While NATO ostensibly presented a show of unity, there are divisions between the major imperialist powers as each seeks to advance its own economic and strategic interests. Most obviously France opposed the proposal for a NATO office in Tokyo—its first in Asia—as a means of concretising NATO’s presence in the region. NATO secretary general Jens Stoltenberg floated the idea last month, claiming it was in response to the growing challenge posed by China and Russia. In February, he declared that among NATO’s partners, none was more capable than Japan, which is the world’s third largest economy with a sophisticated and rapidly growing military.

China lashed out at the proposal. Wang Wenbin, a foreign ministry spokesperson, pointed out the obvious fact that “Asia lies beyond the geographical scope of the North Atlantic,” adding: “However, we have seen NATO bent on going east into this region, interfering in regional affairs and inciting bloc confrontation.”

French President Emmanuel Macron publicly declared that the move would be a “big mistake” while an unnamed French official told the Financial Times: “NATO [stands for] North Atlantic, and both article V and article VI [in its statutes] clearly limit the scope to North Atlantic.” The official added: “There is no NATO liaison office in any country in the region. If NATO needs situational awareness in the region it can use the embassies designated as point of contact.”

In April, after visiting China, Macron told the French media that Europe should not blindly follow the US. “Europe is in the process of creating elements of genuine strategic autonomy and should not fall into a kind of panic reflex and follow American policy,” he said.  If it were only a “follower” on the subject of Taiwan and “adapts to the American pace and a Chinese overreaction,” Europe would become a “vassal,” although it could be a “third pole.” Bound with Macron’s comments are fears in France and more broadly in ruling circles in Europe that backing US provocations against China will impact on European economic and strategic interests.

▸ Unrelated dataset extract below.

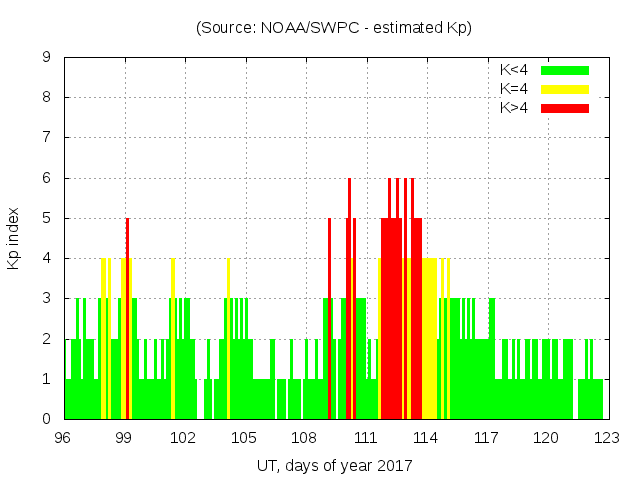This screenshot has height=480, width=640.
Task: Click x-axis tick label 123
Action: (x=606, y=438)
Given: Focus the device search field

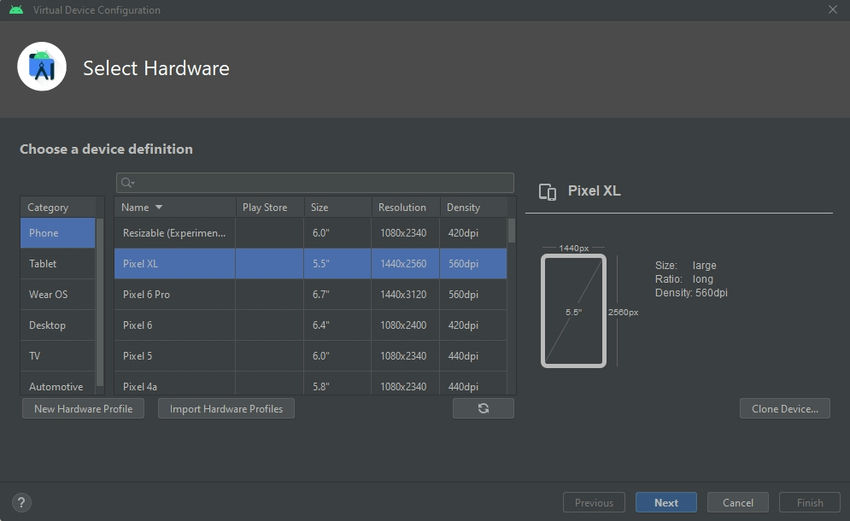Looking at the screenshot, I should [320, 183].
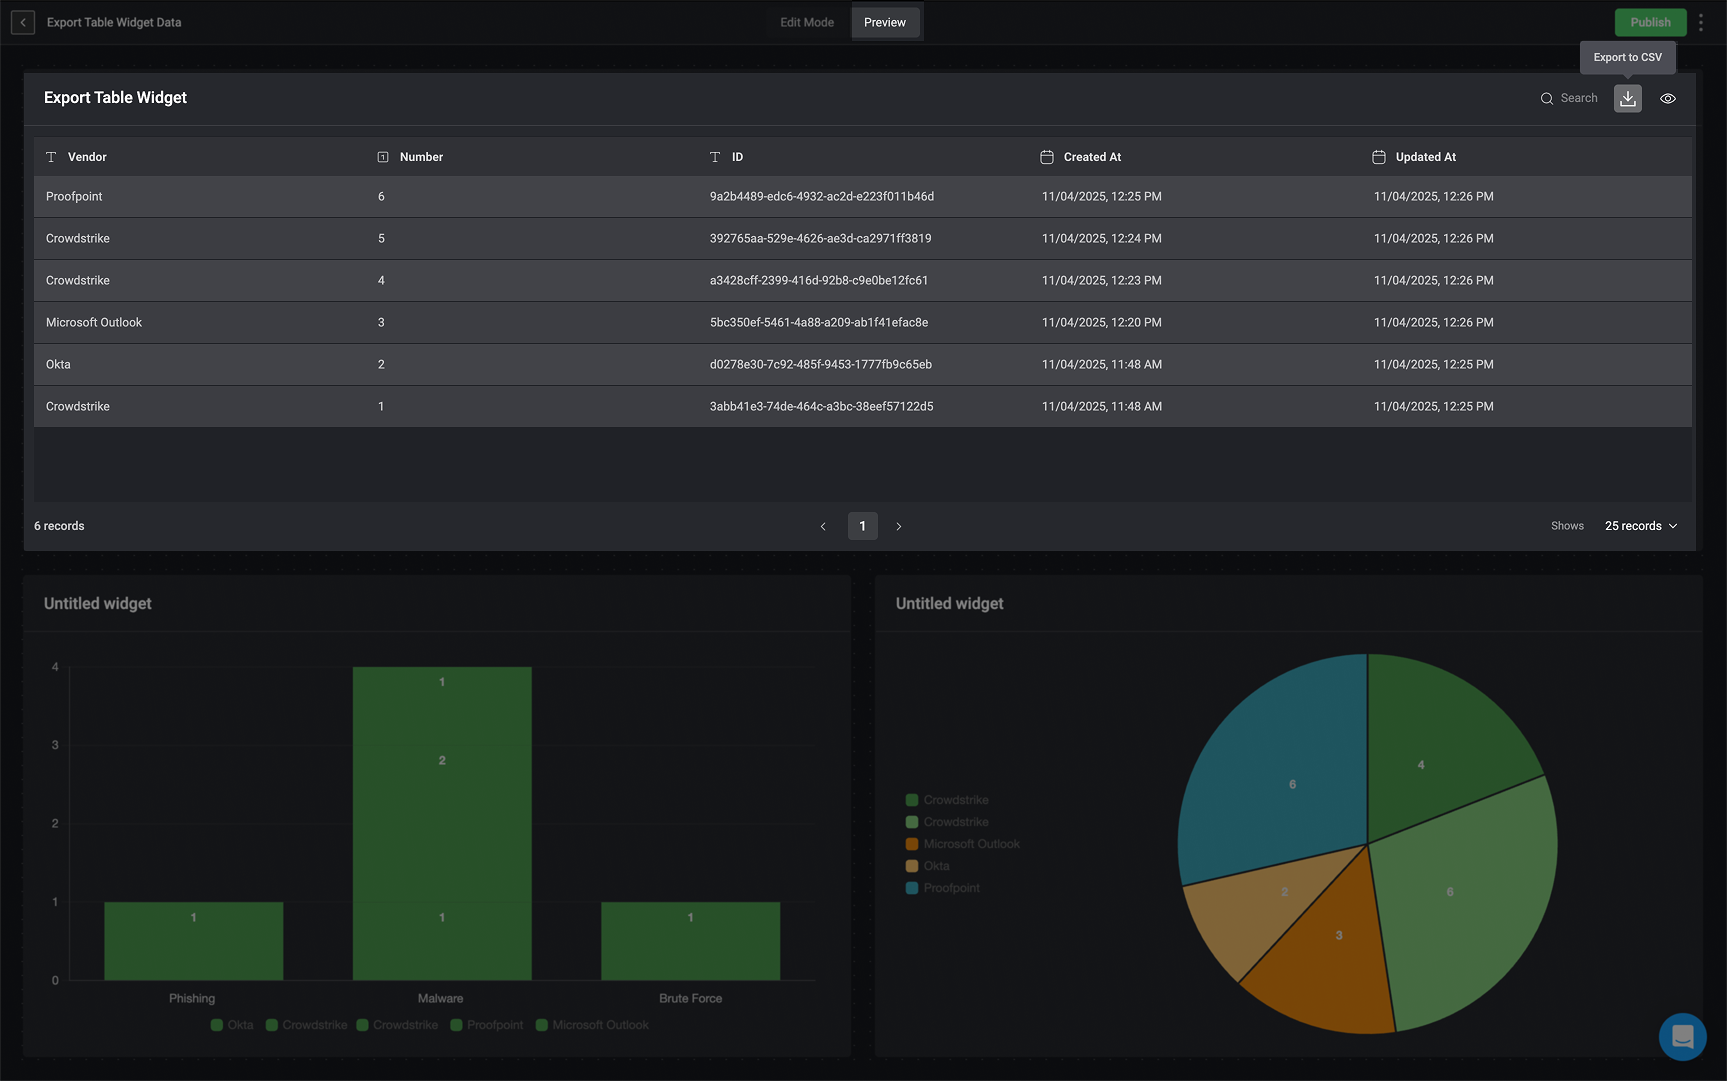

What the US is preparing is a global conflict with nuclear-armed powers with utter disregard for the consequences for humanity. Yet all the imperialist powers, not least the United States, face worsening economic and social crises exacerbated by the Ukraine war that are fuelling the eruption of class struggles. The turn to a global war is not just aimed at prosecuting their predatory interests across the world. It is a desperate attempt to turn immense social tensions outward against a foreign enemy.

The escalating class struggle, however, provides the social basis for the means of halting the plunge toward a nuclear catastrophe—the unification of the working class internationally in an anti-war movement based on the abolition of capitalism and its bankrupt division of the world into rival nation states.